Disk bursting metrics - These are the metrics provide observability into our bursting feature on our premium disks.
Storage IO utilization metrics - These metrics help diagnose bottlenecks in your storage performance with disks.

All metrics are emitted every minute, except for the bursting credit percentage metric, which is emitted every 5 minutes.

Disk IO, throughput, queue depth and latency metrics

The following metrics are available to get insight on VM and disk IO, throughput, and queue depth performance:

OS Disk Latency (Preview): The average time to complete IOs during the monitoring for the OS disk. Metric is only available for disks attached to VMs using SCSI disk controller and not with disk attached to VMs using the NVMe disk controller. Values are in milliseconds.
OS Disk Queue Depth: The number of current outstanding IO requests that are waiting to be read from or written to the OS disk.
OS Disk Read Bytes/Sec: The number of bytes that are read in a second from the OS disk. If Read-only or Read/write disk caching is enabled, this metric is inclusive of bytes read from the cache.
OS Disk Read Operations/Sec: The number of input operations that are read in a second from the OS disk. If Read-only or Read/write disk caching is enabled, this metric is inclusive of IOPs read from the cache.
OS Disk Write Bytes/Sec: The number of bytes that are written in a second from the OS disk.
OS Disk Write Operations/Sec: The number of output operations that are written in a second from the OS disk.
Data Disk Latency (Preview): The average time to complete IOs during the monitoring for the data disk. Metric is only available for disks attached to VMs using SCSI disk controller and not with disk attached to VMs using the NVMe disk controller. Values are in milliseconds.
Data Disk Queue Depth: The number of current outstanding IO requests that are waiting to be read from or written to the data disk(s).
Data Disk Read Bytes/Sec: The number of bytes that are read in a second from the data disk(s). If Read-only or Read/write disk caching is enabled, this metric is inclusive of bytes read from the cache.
Data Disk Read Operations/Sec: The number of input operations that are read in a second from data disk(s). If Read-only or Read/write disk caching is enabled, this metric is inclusive of IOPs read from the cache.
Data Disk Write Bytes/Sec: The number of bytes that are written in a second from the data disk(s).
Data Disk Write Operations/Sec: The number of output operations that are written in a second from data disk(s).
Disk Read Bytes: The number of total bytes that are read in a minute from all disks attached to a VM. If Read-only or Read/write disk caching is enabled, this metric is inclusive of bytes read from the cache.
Disk Read Operations/Sec: The number of input operations that are read in a second from all disks attached to a VM. If Read-only or Read/write disk caching is enabled, this metric is inclusive of IOPs read from the cache.
Disk Write Bytes: The number of bytes that are written in a minute from all disks attached to a VM.
Disk Write Operations/Sec: The number of output operations that are written in a second from all disks attached to a VM.
Temp Disk Latency (Preview): The average time to complete IOs during the monitoring for the temporary disk.
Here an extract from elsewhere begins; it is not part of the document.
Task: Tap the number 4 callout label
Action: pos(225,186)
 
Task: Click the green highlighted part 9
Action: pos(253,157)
This metric is not available for NVMe temporary storage disks. Values are in milliseconds.
Temp Disk Queue Depth: The number of current outstanding IO requests that are waiting to be read from or written to the temporary disk. This metric is not available for NVMe temporary storage disks.
Temp Disk Read Bytes/Sec: The number of bytes that are read in a second from the temporary disk. This metric is not available for NVMe temporary storage disks.
Temp Disk Read Operations/Sec: The number of input operations that are read in a second from the temporary disk. This metric is not available for NVMe temporary storage disks.
Temp Disk Write Bytes/Sec: The number of bytes that are written in a second from the temporary disk. This metric is not available for NVMe temporary storage disks.
Temp Disk Write Operations/Sec: The number of output operations that are written in a second from the temporary disk. This metric is not available for NVMe temporary storage disks.

Note

Disk metrics can't log CRUD (Create, Read, Update, Delete) operations inside managed disks.

Bursting metrics

The following metrics help with observability into our bursting feature on our premium disks:

Data Disk Max Burst Bandwidth: The throughput limit that the data disk(s) can burst up to.
OS Disk Max Burst Bandwidth: The throughput limit that the OS disk can burst up to.
Data Disk Max Burst IOPS: the IOPS limit that the data disk(s) can burst up to.
OS Disk Max Burst IOPS: The IOPS limit that the OS disk can burst up to.
Data Disk Target Bandwidth: The throughput limit that the data(s) disk can achieve without bursting.
OS Disk Target Bandwidth: The throughput limit that the OS disk can achieve without bursting.
Data Disk Target IOPS: The IOPS limit that the data disk(s) can achieve without bursting.
OS Disk Target IOPS: The IOPS limit that the data disk(s) can achieve without bursting.
Data Disk Used Burst BPS Credits Percentage: The accumulated percentage of the throughput burst used for the data disk(s). Emitted on a 5 minute interval.
OS Disk Used Burst BPS Credits Percentage: The accumulated percentage of the throughput burst used for the OS disk. Emitted on a 5 minute interval.
Data Disk Used Burst IO Credits Percentage: The accumulated percentage of the IOPS burst used for the data disk(s). Emitted on a 5 minute interval.
OS Disk Used Burst IO Credits Percentage: The accumulated percentage of the IOPS burst used for the OS disk. Emitted on a 5 minute interval.
Disk On-demand Burst Operations: The accumulated operations of burst transactions used for disks with on-demand bursting enabled. Emitted on an hour interval.

VM Bursting metrics

The following metrics provide insight on VM-level bursting:

VM Uncached Used Burst IO Credits Percentage: The accumulated percentage of the VM’s uncached IOPS burst used. Emitted on a 5 minute interval.
VM Uncached Used Burst BPS Credits Percentage: The accumulated percentage of the VM’s uncached throughput burst used. Emitted on a 5 minute interval.
VM Cached Used Burst IO Credits Percentage: The accumulated percentage of the VM’s cached IOPS burst used. Emitted on a 5 minute interval.
VM Cached Used Burst BPS Credits Percentage: The accumulated percentage of the VM’s cached throughput burst used. Emitted on a 5 minute interval.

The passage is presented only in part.